Short exercise —
In the listing below, take the lines starting at the one containing "You are a computer-use" and ending at the one containing "Action: click(x=472, y=277)", and lay them out as a numbered list with blank lines dropped. Leave the pictures out of your answer.
───── Records provided ─────
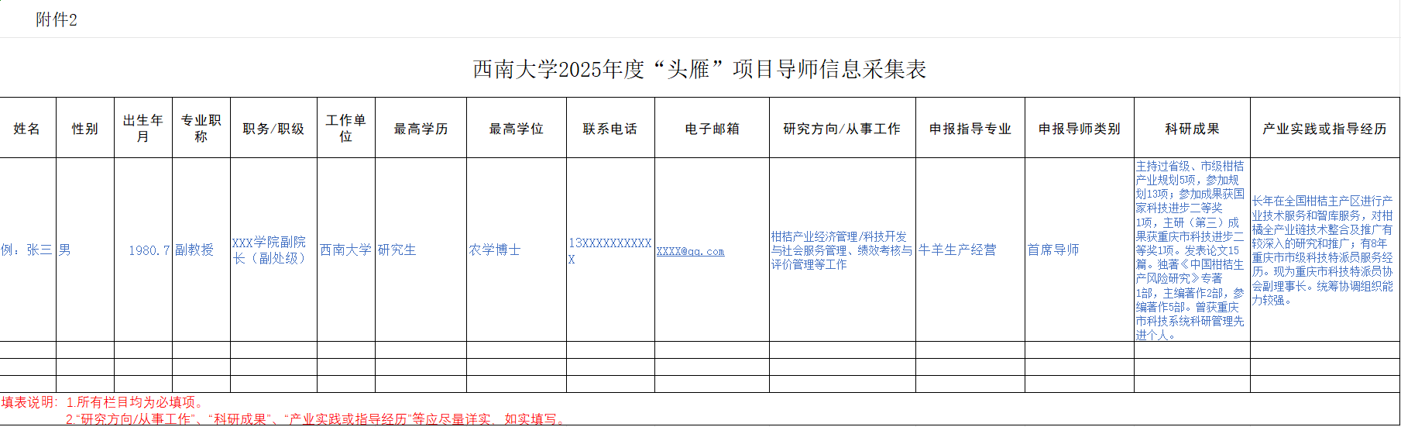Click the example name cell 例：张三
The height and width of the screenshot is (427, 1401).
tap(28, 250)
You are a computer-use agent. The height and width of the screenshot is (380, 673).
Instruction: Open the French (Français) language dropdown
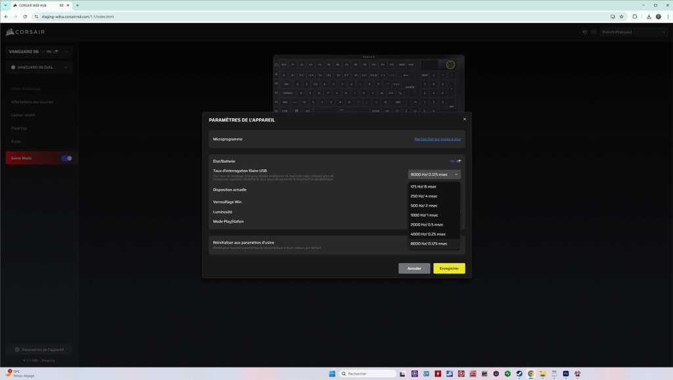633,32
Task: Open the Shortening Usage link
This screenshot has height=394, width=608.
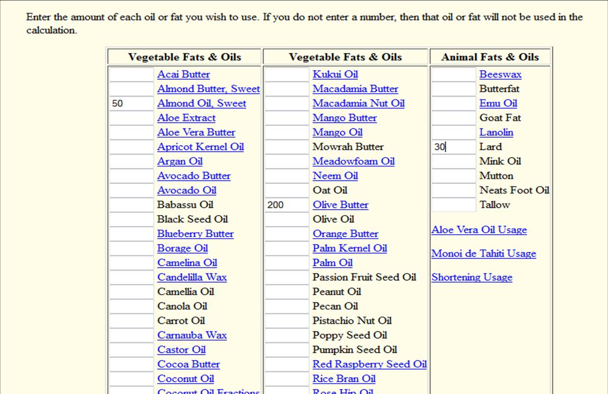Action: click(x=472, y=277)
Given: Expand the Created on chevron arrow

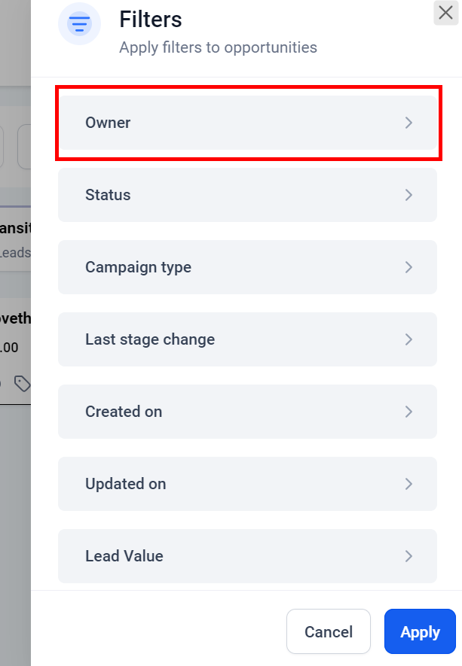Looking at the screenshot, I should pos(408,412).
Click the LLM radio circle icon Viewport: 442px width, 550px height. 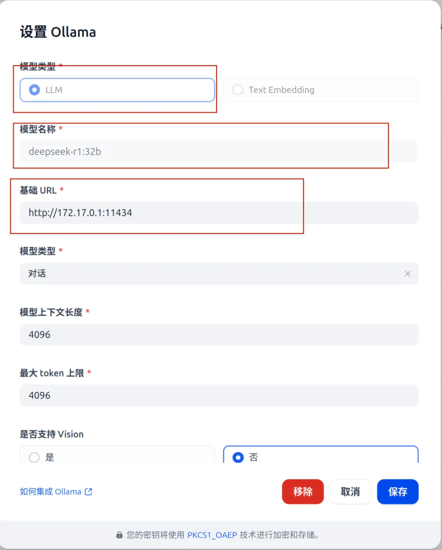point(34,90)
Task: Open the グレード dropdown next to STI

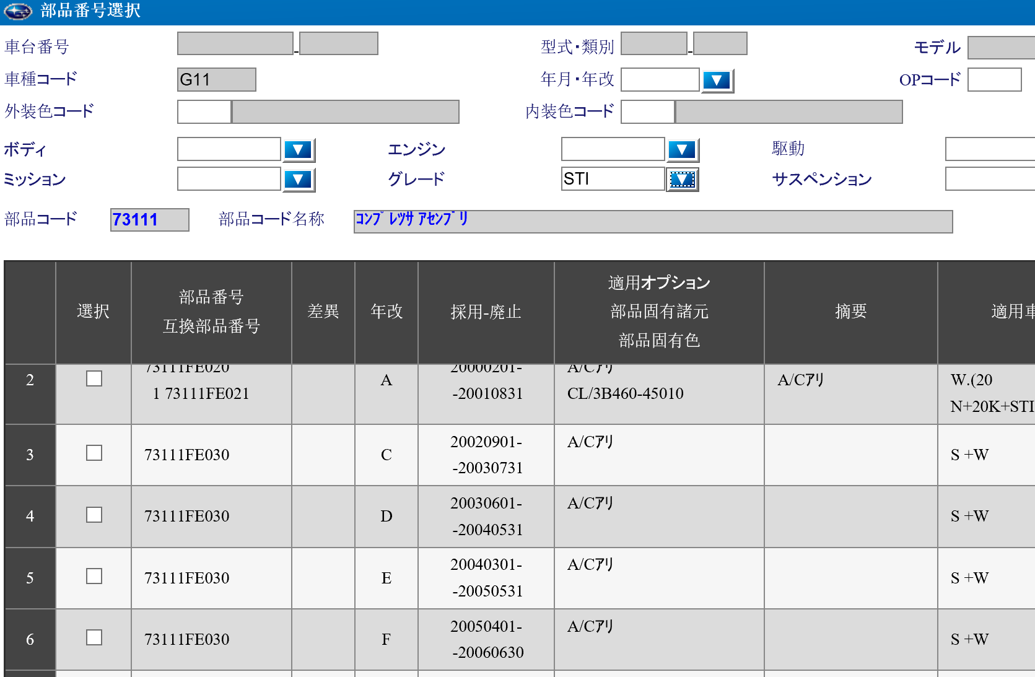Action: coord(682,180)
─────
Result —
1. You are a computer-use agent. The height and width of the screenshot is (380, 673).
2. Instruction: Open the French (Français) language dropdown
3. 633,32
4. Task: Open the Shortening Usage link
5. This screenshot has height=394, width=608.
6. Action: click(x=472, y=277)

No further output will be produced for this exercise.